» **ACTION ITEM**: Please give back all the records exactly, but keep the pictures out.

» **SOURCE DATA**:

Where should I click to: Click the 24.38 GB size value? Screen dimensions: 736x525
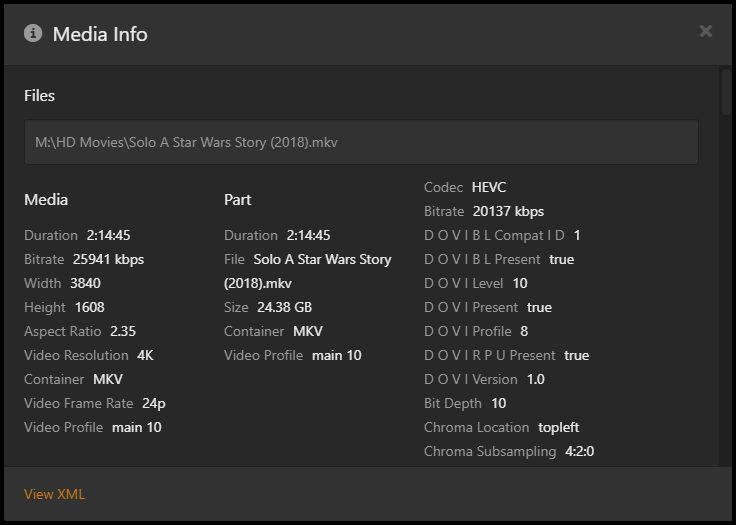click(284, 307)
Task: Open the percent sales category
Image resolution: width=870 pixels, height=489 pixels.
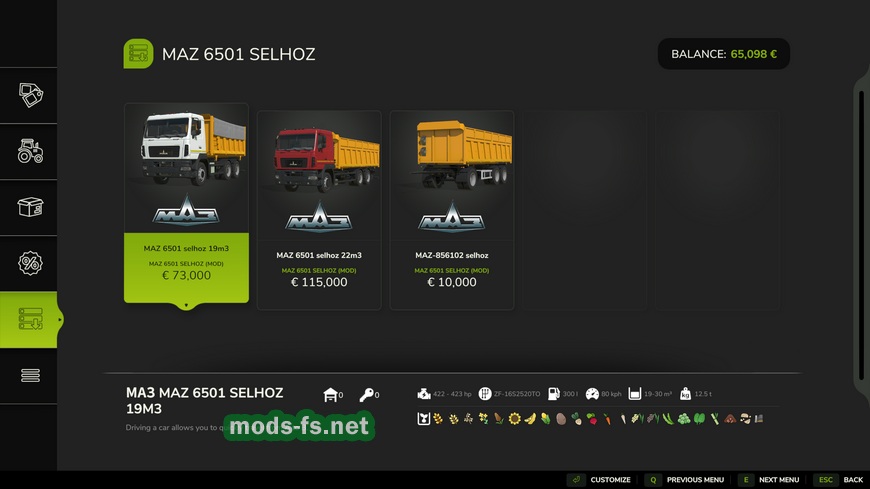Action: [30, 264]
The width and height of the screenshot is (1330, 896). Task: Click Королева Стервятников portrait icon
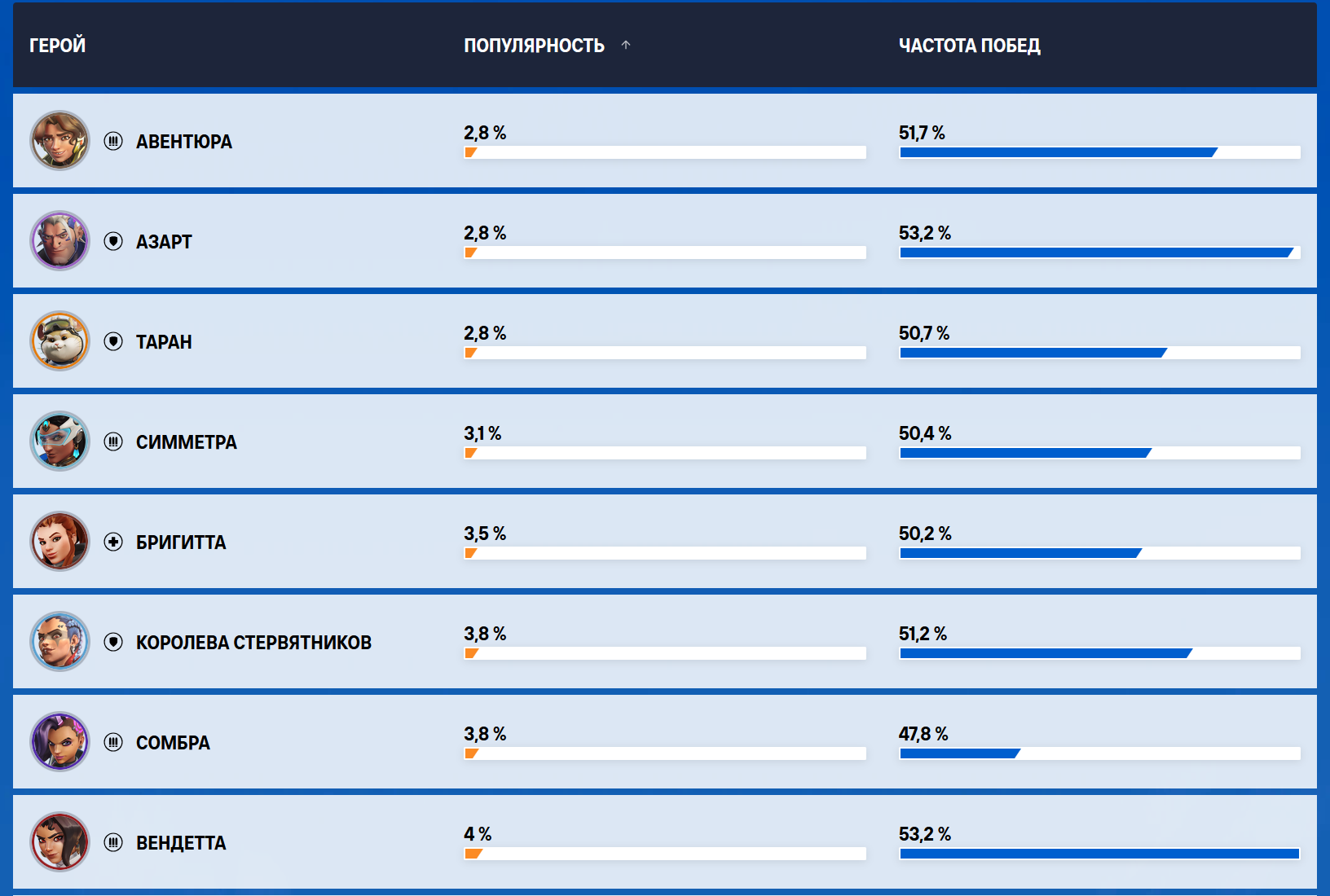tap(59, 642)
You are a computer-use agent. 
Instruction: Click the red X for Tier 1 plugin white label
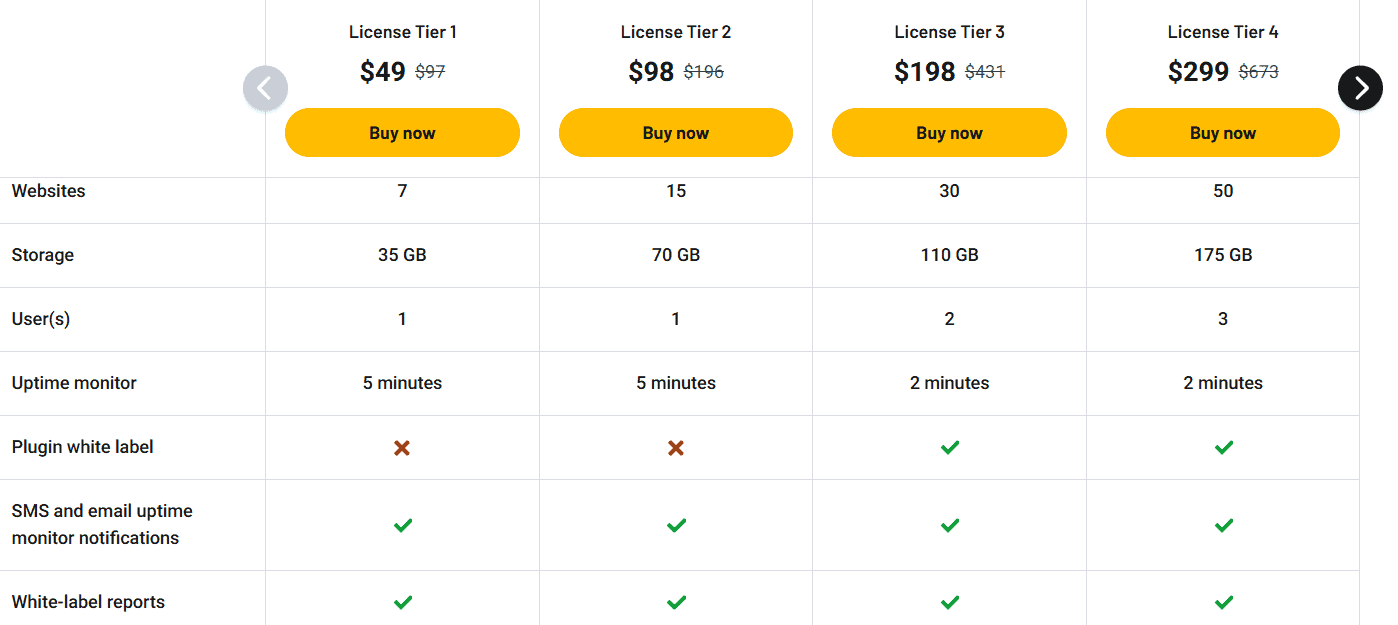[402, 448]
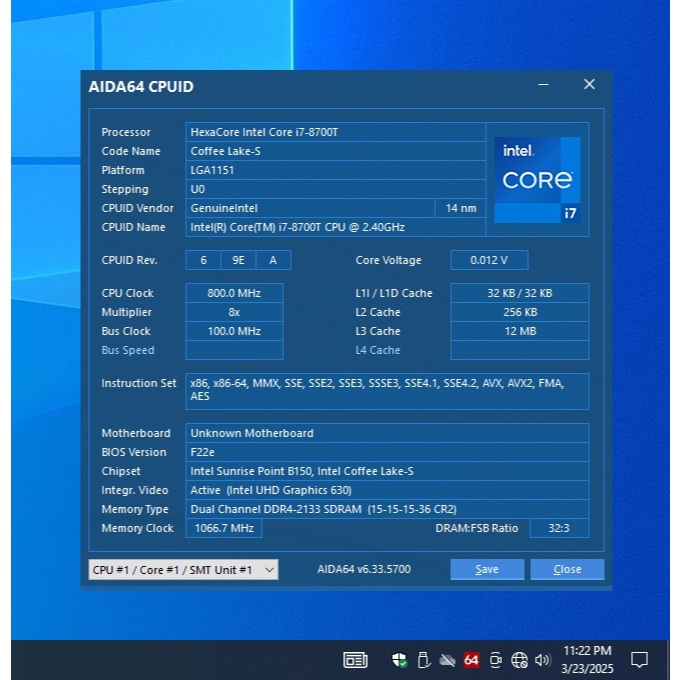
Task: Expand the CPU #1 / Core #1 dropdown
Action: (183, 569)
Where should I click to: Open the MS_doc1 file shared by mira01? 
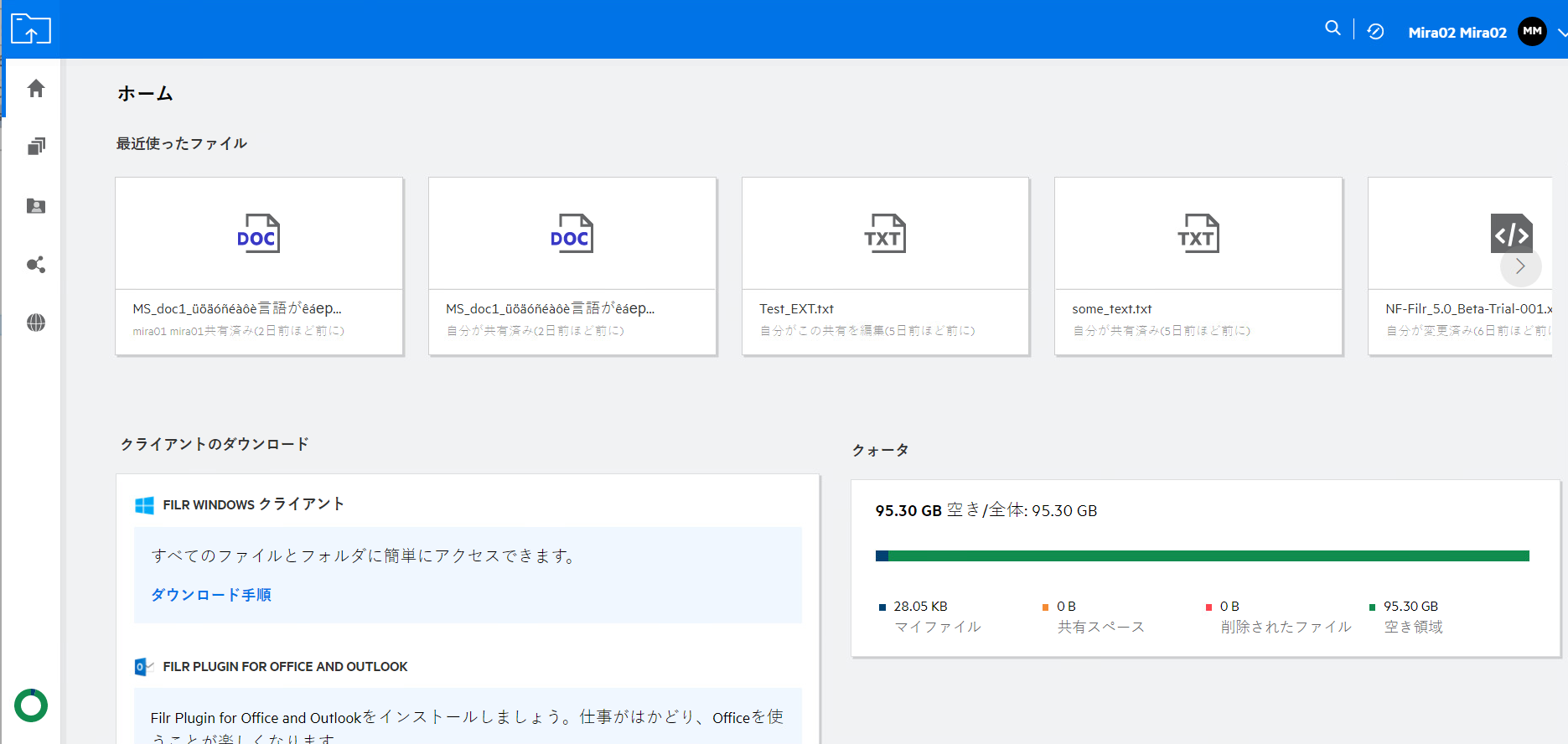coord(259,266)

» **WRITTEN RESPONSE**:
Where should I click to: Click the 24.38 GB size value? Screen dimensions: 736x525
click(284, 307)
Task: Open the percent sales category
Image resolution: width=870 pixels, height=489 pixels.
Action: [30, 264]
The width and height of the screenshot is (1330, 896). Task: Click Королева Стервятников portrait icon
tap(59, 642)
You are a computer-use agent. 
Instruction: Click the red X for Tier 1 plugin white label
[402, 448]
Task: Expand the CPU #1 / Core #1 dropdown
Action: (183, 569)
Where should I click to: Open the MS_doc1 file shared by mira01? 
coord(259,266)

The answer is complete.